US 11,989,941 B2
Systems and methods for video and language pre-training
Dongxu Li, Canberra (AU); Junnan Li, Singapore (SG); and Chu Hong Hoi, Singapore (SG)
Assigned to Salesforce, Inc., San Francisco, CA (US)
Filed by Salesforce, Inc., San Francisco, CA (US)
Filed on Dec. 30, 2021, as Appl. No. 17/566,173.
Claims priority of provisional application 63/279,986, filed on Nov. 16, 2021.
Prior Publication US 2023/0154188 A1, May 18, 2023
Int. Cl. G06V 10/00 (2022.01); G06F 40/279 (2020.01); G06F 40/284 (2020.01); G06V 10/26 (2022.01); G06V 10/74 (2022.01); G06V 10/774 (2022.01); G06V 10/776 (2022.01); G06V 10/80 (2022.01); G06V 20/40 (2022.01)

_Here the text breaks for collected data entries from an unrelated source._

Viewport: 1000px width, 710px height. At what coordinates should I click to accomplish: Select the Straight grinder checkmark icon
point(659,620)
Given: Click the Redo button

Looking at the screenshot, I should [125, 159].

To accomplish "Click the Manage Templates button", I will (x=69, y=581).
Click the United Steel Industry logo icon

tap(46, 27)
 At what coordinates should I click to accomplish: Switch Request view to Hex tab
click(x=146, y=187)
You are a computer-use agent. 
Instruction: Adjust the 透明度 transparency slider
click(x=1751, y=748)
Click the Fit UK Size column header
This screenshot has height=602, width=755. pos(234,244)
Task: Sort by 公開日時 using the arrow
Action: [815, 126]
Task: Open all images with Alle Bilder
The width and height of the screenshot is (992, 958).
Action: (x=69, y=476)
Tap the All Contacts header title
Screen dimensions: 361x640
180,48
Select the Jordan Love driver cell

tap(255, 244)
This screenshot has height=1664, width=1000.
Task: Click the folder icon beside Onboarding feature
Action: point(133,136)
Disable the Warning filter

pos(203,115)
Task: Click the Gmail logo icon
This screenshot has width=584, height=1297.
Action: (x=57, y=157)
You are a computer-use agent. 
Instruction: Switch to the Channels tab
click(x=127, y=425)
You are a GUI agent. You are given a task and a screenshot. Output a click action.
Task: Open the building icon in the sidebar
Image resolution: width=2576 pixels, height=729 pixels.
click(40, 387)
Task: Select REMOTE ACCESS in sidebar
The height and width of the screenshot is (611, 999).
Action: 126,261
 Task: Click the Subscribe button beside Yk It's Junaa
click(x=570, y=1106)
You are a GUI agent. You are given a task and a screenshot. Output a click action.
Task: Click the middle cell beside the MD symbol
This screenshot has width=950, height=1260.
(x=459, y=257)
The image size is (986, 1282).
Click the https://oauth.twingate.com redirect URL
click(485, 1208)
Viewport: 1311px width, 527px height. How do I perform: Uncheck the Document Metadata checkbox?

CPC G06V 20/41 (2022.01) [G06F 40/279 (2020.01); G06F 40/284 (2020.01); G06V 10/26 (2022.01); G06V 10/761 (2022.01); G06V 10/774 (2022.01); G06V 10/776 (2022.01); G06V 10/806 (2022.01); G06V 20/46 (2022.01); G06V 20/47 (2022.01)] 20 Claims
OG exemplary drawing
 
1. A method of video-and-language alignment contrastive pretraining, the method comprising:
obtaining, via a data interface, a plurality of video frames and a plurality of text descriptions corresponding to the plurality of video frames;
encoding, by a video encoder, the plurality of video frames into video feature representations;
encoding, by a text encoder, the plurality of text descriptions into text feature representations;
computing similarity scores between the video feature representations and the text feature representations;
computing a first contrastive loss based at least in part on an exponential of computed similarity scores corresponding to a matching pair of a first video frame and a first text description and one or more pairs of the first video frame and text descriptions that do not match the first video frame;
computing a second contrastive loss based at least in part on an exponential of computed similarity scores corresponding to the matching pair of the first video frame and the first text description and one or more pairs of the first text description and video frames that do not match the first text description;
computing a video-text contrastive loss by taking a weighted sum of the first and the second contrastive losses; and
updating the video encoder and the text encoder based at least in part on the video-text contrastive loss.